As baianas leopoldinenses se vestiram à moda cigana para dar contorno carnavalesco à cigana que tudo sabe e tudo pode enxergar. As ciganas, conhecidas por ler a mão das pessoas e adivinhar o futuro, vieram representadas pela ala das baianas. Que no tradicional pano da costa baiano estava um grande olho, simbolizando o nome da fantasia “A cigana que tudo pode enxergar”, além de elementos característicos do icônico traje de baiana com aspectos da típica indumentária cigana.

Sob a cabeça, um lenço com moedas douradas penduradas é acompanhado de flores, um leque e uma moldura formada por um conjunto de penas tingidas na tonalidade da pedra verde que batiza a cigana fictícia que deixa seu testamento como um manual de sabedoria, que é o tema do enredo da escola. No pescoço, os colares dourados remetem ao gosto cigano pela extravagância do ouro. A saia é preenchida por uma variedade de cortes de lenços em godê.

“Hoje somos a cigana Esmeralda e ela já nos contagiou desde o início das disputas de samba, e eu já estava encantada, então quando o samba veio, e foi um samba que a gente não estava esperando, que foram dois sambas em um, foi uma surpresa para a gente. Mas o samba entrou, casou, e a gente dança, a gente brinca, e a gente estava numa expectativa muito grande. Como será a nossa roupa, e a gente vêm de cigana, muito colorido, muito bonito, leve, e realmente é isso, superou as expectativas, o Leandro, como sempre, maravilhoso, a Dona Cátia, também tem muito carinho por nós”, contou a assistente social, Maria das Graças, de 54 anos.

Com uma fantasia opulenta, volumosa e riquíssima em detalhes, as baianas da Imperatriz atravessaram a Sapucaí. Engana-se quem pensou que a fantasia delas era pesada, conforme elas disseram ao site CARNAVALESCO, o figurino era levíssimo e confortável.

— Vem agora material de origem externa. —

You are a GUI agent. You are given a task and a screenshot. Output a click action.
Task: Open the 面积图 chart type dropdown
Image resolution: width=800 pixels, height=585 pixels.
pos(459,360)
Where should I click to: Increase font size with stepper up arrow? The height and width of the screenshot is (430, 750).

“Nossa fantasia é a cigana esmeralda, vem misturando um pouco da sabedoria da cigana com a sabedoria das mães baianas. E eu amei a fantasia, está leve, dá para a gente dançar bastante, dá para a gente brincar, rodar a baiana no testamento da cigana Esmeralda”, disse Cleide Silva, 50 anos, doméstica.

Para a advogada, Cleide da Cruz, de 47 anos, que há duas décadas vem como baiana na Imperatriz, a fantasia foi a mais leve que ela já usou.

“A nossa fantasia vem representando a cigana Esmeralda, que deixou no seu testamento um manual e a gente seguiu o manual dela para esse desfile. Esse olho imenso da fantasia significa a visão de tudo que a cigana tem, de sempre adivinhar o que vai acontecer. E eu achei a fantasia muito linda, confortável e leve. Saio há 20 anos de baiana e é a primeira vez na história das baianas que a fantasia vem levinha”, afirmou a advogada.